▸ **SET TASK 1**: According to the given text, what is Pierre Hadot best known for?

▸ **GIVEN TEXT**:

+++

A whole semester of Kant, Critique of Pure Reason oh boy

 No.31816

Philosophy as a Way of Life (Pierre Hadot)

Pierre Hadot, classical philosopher and historian of philosophy, is best known for his conception of ancient philosophy as a bios or way of life (manière de vivre).
http://www.iep.utm.edu/hadot/

 No.31817

>>31816
Spiritual exercises in Ancient Philosophy and Pierre Hadot's legacy 1/8

(Interview is in French. They plan to add English subtitles in the near future.)

 No.32238

Leonidas Konstantakos: Class 14- Schopenhauer, Hegel, and The Will

 No.32239

There are some good audiobooks hiding on youtube. Some of them amateur made. I wish youtube had a better search engine to find all the good content hiding on it. Google videos had a not bad search engine. Google owns youtube, you would think they would figure out how to get a good search engine running.

 No.32241

"Baudelaire on Original Sin," Françoise Meltzer

>By 1851, the poet Charles Baudelaire had become obsessed — in contrast to his previous anarchist position — with the views of the reactionary and fiercely Catholic Joseph de Maistre. Maistre argued that Original Sin "explains everything," a perspective that Baudelaire was to adopt, and which markedly changed his poetry. This lecture will consider Baudelaire's preoccupation with sin in light of Kierkegaard's treatment of anxiety and sin in "The Concept of Anxiety."

+++

▸ **Word and element location data**:
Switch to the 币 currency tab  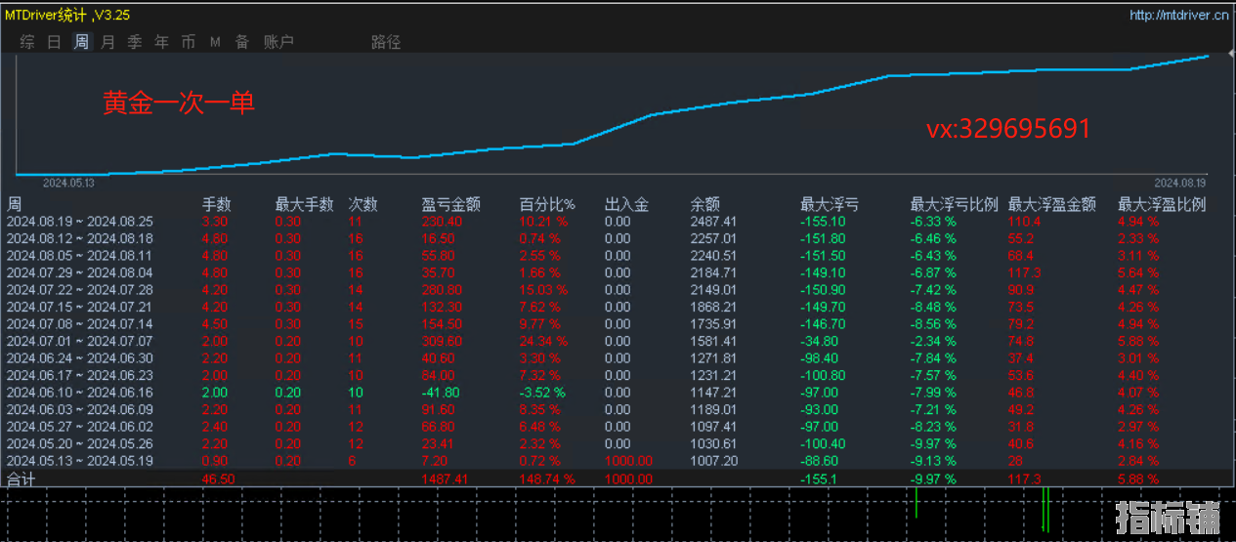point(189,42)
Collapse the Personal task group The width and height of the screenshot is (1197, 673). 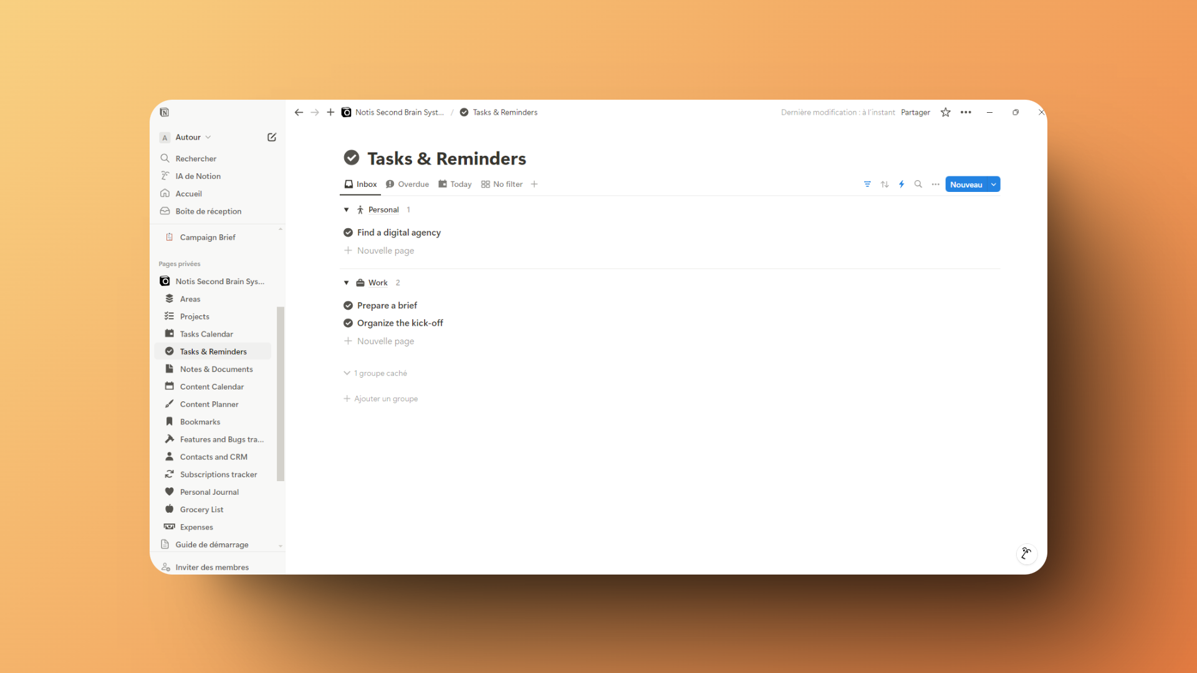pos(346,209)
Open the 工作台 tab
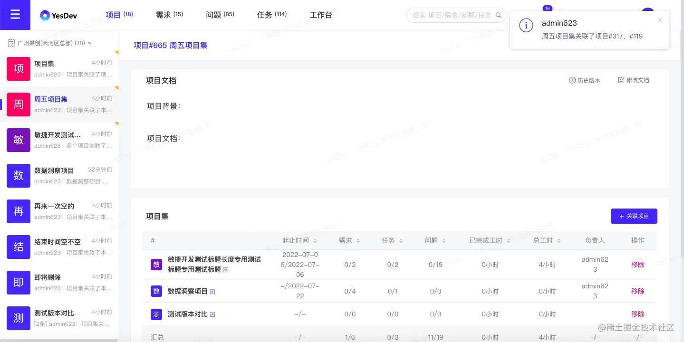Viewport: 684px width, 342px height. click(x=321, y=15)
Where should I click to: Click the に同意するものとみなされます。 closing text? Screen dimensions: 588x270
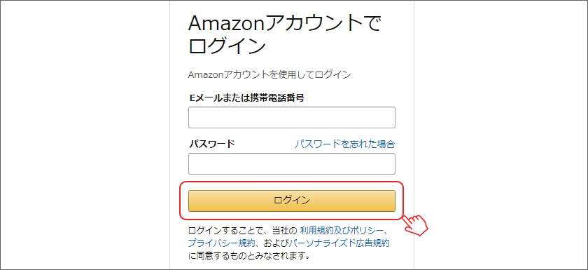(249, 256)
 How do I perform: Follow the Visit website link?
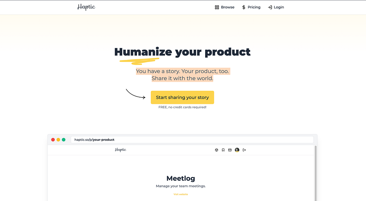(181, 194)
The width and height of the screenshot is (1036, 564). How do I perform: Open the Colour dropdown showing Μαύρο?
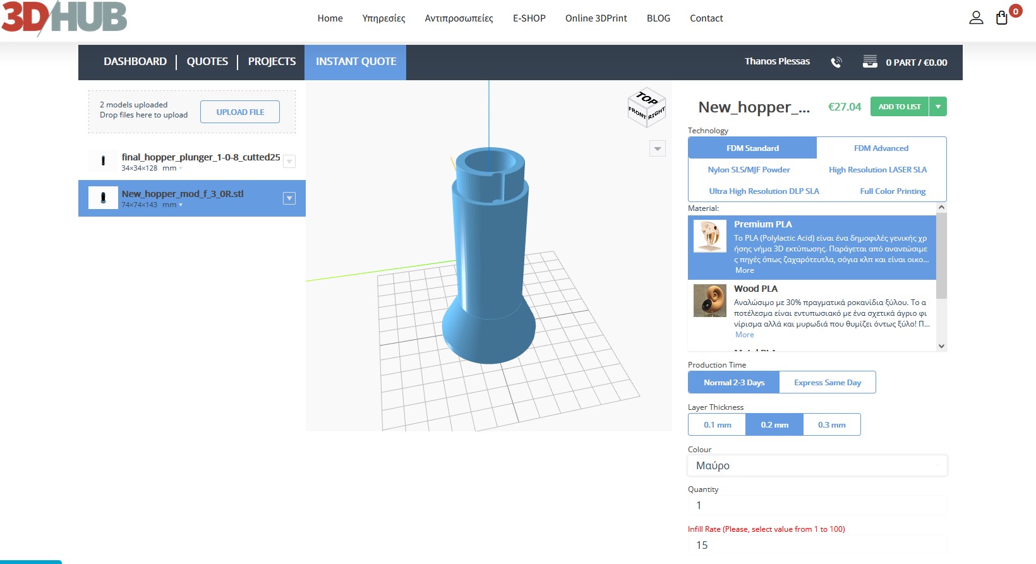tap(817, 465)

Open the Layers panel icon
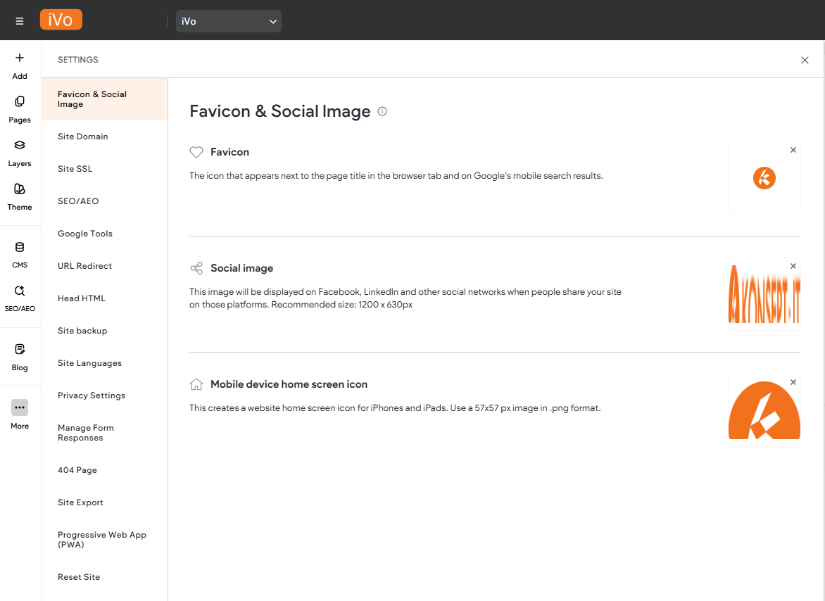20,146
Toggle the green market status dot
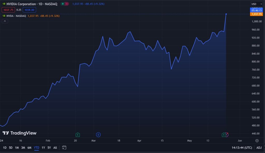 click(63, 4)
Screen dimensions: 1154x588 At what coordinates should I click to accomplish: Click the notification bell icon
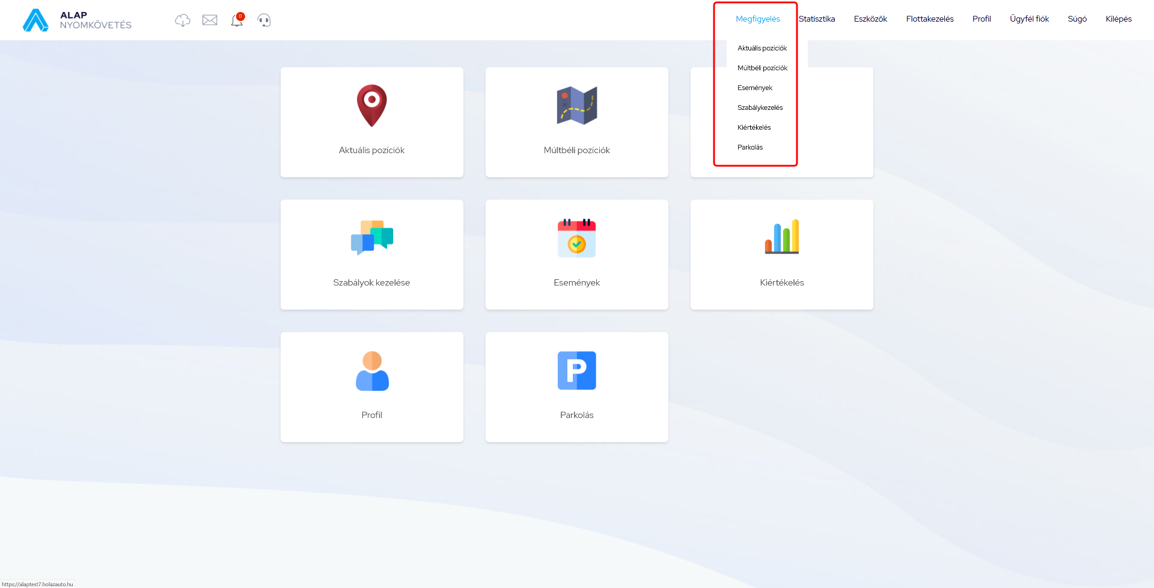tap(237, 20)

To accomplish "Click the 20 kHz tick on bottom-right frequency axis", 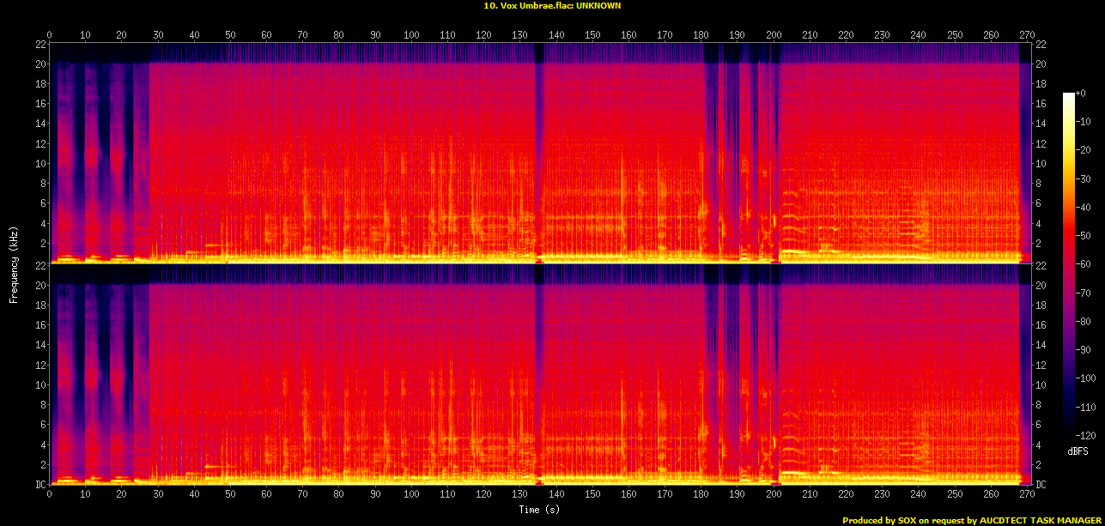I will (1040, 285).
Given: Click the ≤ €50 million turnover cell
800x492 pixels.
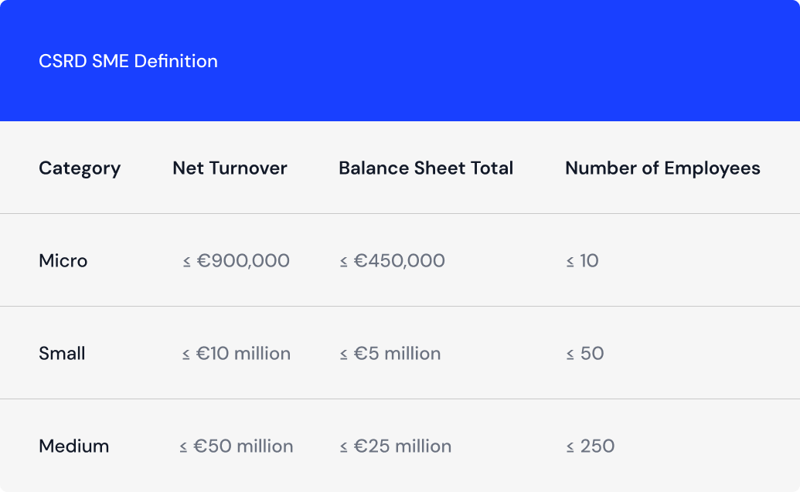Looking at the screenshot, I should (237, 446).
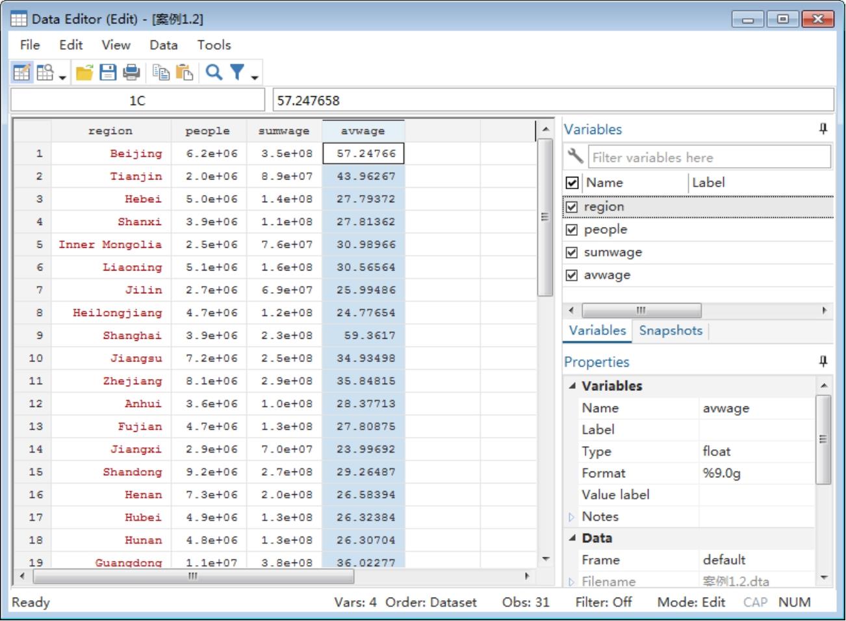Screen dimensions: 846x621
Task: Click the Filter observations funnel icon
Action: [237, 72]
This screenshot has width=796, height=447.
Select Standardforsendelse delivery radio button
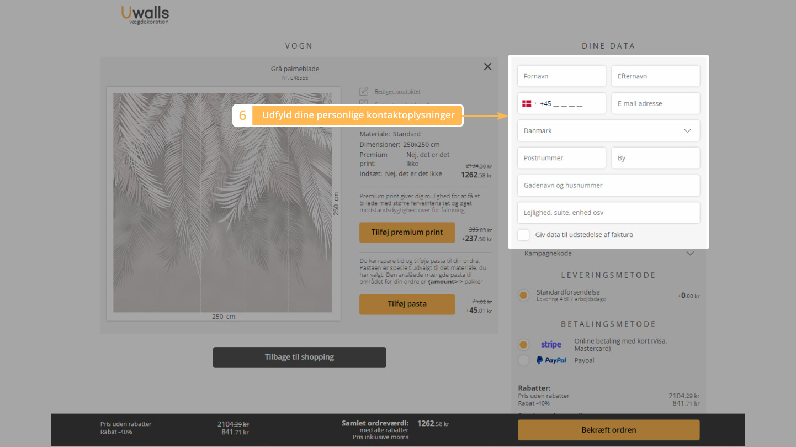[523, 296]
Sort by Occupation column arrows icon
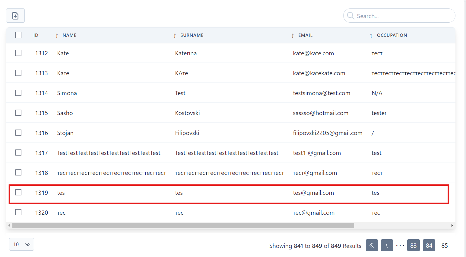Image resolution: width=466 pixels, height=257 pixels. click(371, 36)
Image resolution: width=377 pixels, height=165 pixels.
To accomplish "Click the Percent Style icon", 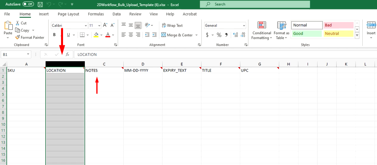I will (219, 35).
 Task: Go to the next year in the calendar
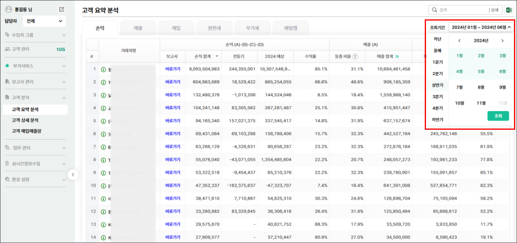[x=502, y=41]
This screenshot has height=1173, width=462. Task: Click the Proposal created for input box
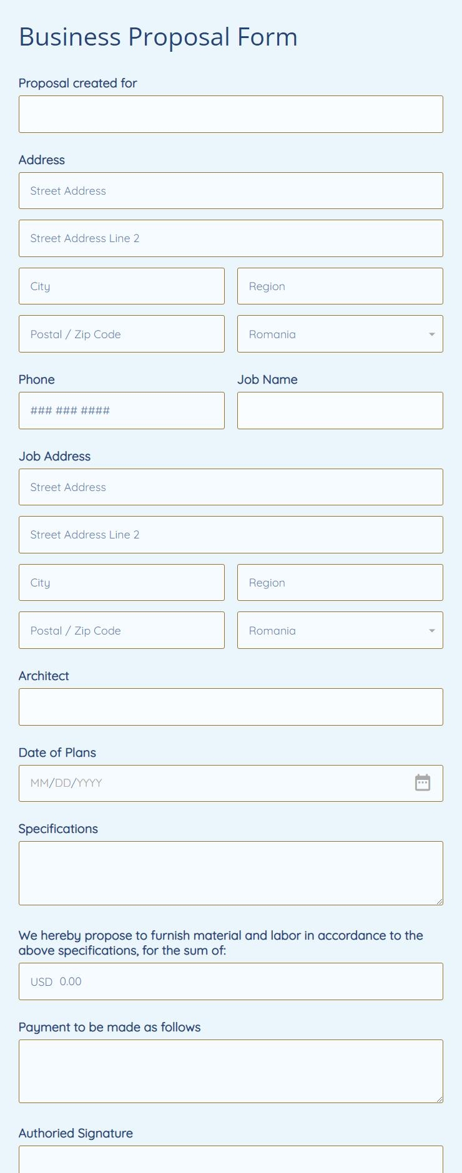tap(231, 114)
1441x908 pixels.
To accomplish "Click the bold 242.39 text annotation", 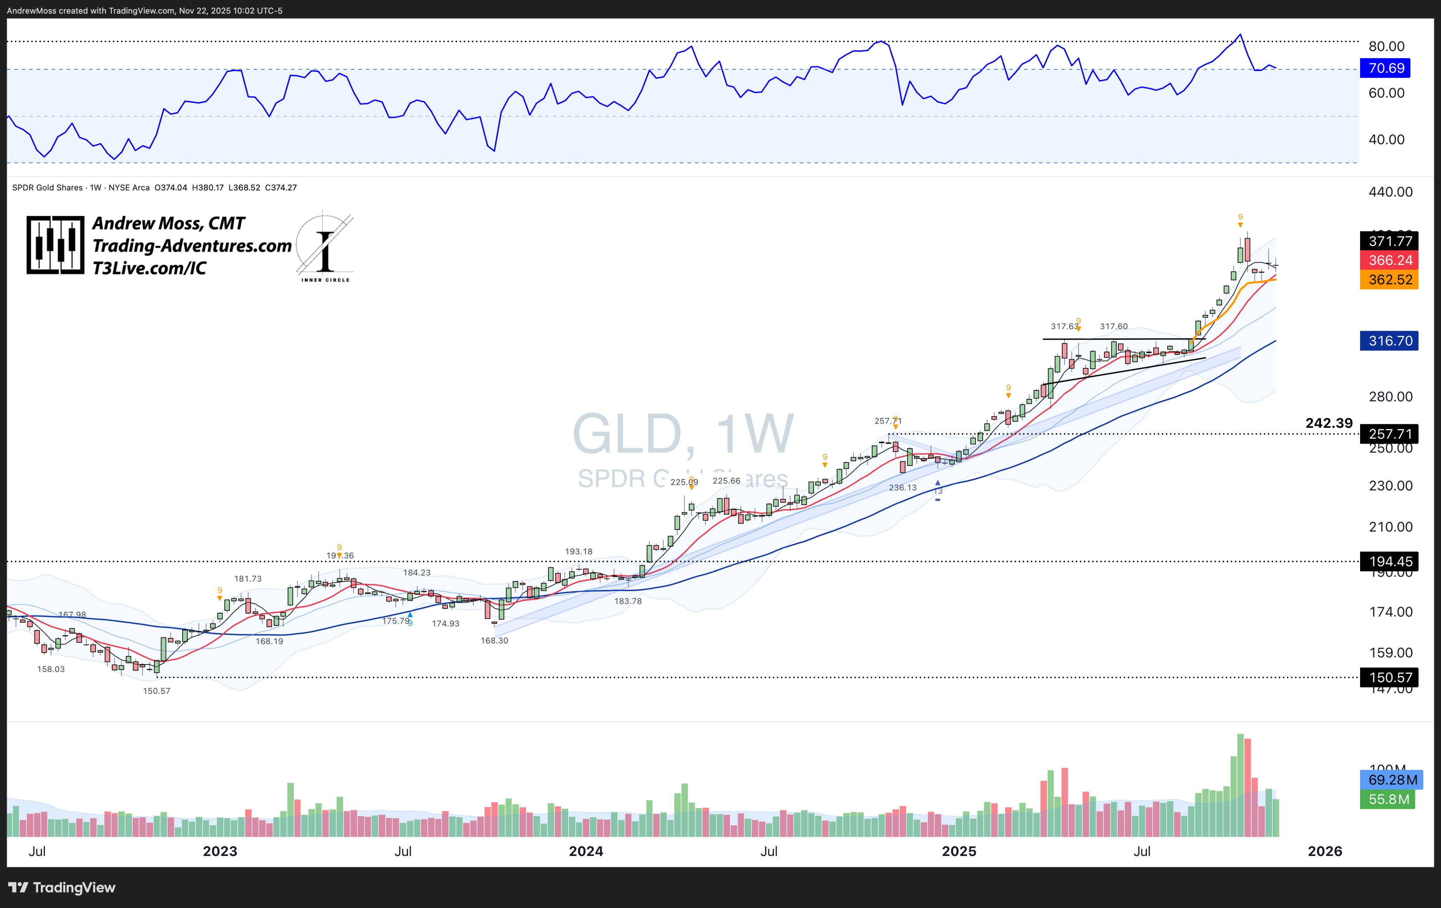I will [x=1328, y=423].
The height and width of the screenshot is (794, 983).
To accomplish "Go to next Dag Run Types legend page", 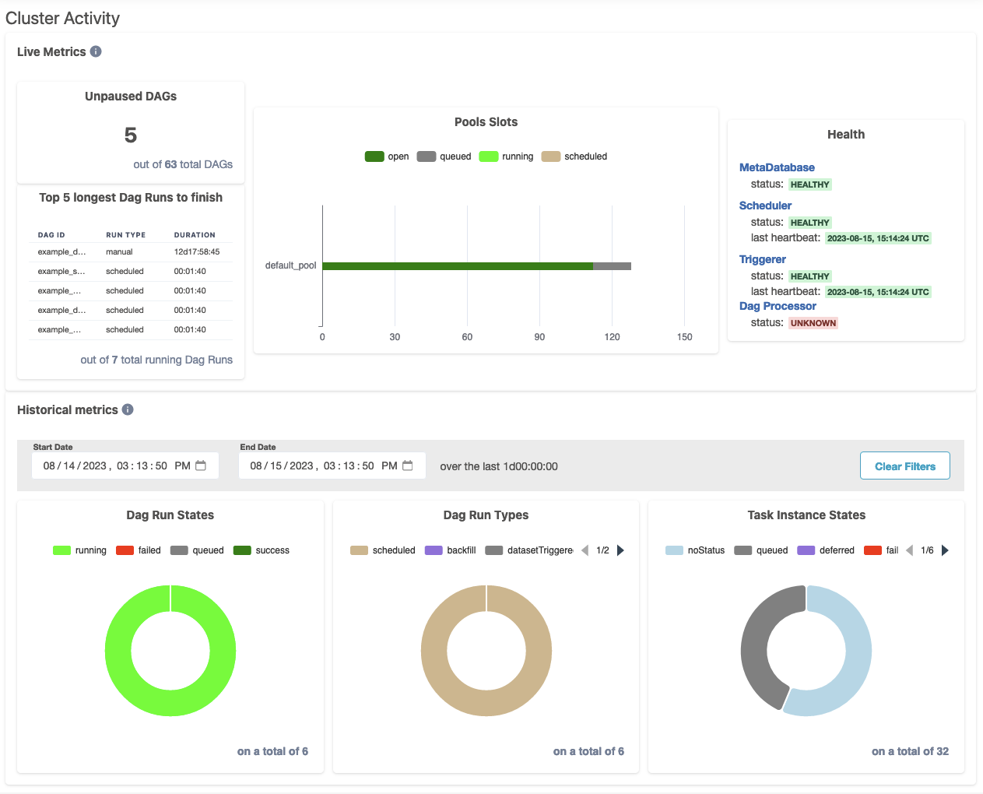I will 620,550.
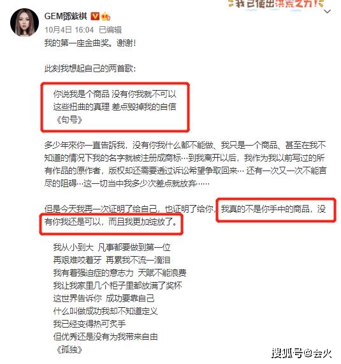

+++

▸ **SET TASK 2**: Find every line of the records that contains the word "This", and copy each of those lines.

▸ **REPLY 1**: His conception of ancient philosophy as a bios or way of life (manière de vivre).

▸ **REPLY 2**:
This screenshot has width=796, height=447.
This screenshot has height=1173, width=462. Task: Click the Proposal created for input box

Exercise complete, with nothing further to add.